WHAT TO WORK ON
For the string "computer", work out how many lines of the data contain it and give that number with nothing added.

== Segment start ==

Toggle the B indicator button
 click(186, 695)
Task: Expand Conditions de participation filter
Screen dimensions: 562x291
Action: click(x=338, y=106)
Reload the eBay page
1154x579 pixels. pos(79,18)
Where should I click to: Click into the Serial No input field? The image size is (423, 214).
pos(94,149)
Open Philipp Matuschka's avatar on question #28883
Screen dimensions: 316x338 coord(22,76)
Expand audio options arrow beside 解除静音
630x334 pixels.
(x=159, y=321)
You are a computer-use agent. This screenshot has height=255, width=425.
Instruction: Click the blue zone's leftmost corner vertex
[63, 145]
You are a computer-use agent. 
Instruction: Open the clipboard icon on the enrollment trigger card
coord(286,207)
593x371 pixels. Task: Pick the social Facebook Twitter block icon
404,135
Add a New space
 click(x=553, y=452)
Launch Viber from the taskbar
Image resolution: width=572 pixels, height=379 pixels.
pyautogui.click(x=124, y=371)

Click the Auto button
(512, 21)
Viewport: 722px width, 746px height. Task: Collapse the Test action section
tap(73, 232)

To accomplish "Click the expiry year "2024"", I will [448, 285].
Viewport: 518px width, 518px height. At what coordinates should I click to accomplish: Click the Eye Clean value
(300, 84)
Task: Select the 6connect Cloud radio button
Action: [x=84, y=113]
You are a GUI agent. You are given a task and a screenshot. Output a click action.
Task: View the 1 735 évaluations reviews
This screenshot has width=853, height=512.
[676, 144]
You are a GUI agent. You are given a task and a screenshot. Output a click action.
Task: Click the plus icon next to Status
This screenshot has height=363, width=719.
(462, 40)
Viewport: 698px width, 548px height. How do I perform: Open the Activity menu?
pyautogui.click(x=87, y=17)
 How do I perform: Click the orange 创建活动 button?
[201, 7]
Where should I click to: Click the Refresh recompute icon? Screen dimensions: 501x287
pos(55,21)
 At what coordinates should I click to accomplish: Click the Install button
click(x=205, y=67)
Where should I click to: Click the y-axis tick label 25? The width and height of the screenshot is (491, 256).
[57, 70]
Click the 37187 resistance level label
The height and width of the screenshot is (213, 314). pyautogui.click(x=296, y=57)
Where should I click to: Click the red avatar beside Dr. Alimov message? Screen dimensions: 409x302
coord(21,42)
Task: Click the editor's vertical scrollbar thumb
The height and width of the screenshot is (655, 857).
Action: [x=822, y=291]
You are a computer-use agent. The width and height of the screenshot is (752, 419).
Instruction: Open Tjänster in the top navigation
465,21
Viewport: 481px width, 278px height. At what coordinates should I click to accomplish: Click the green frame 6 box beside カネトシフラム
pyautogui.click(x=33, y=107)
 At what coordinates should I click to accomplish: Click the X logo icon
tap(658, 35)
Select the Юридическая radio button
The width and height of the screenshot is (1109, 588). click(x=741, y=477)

== Segment end ==

RESULT OF THIS EXERCISE
3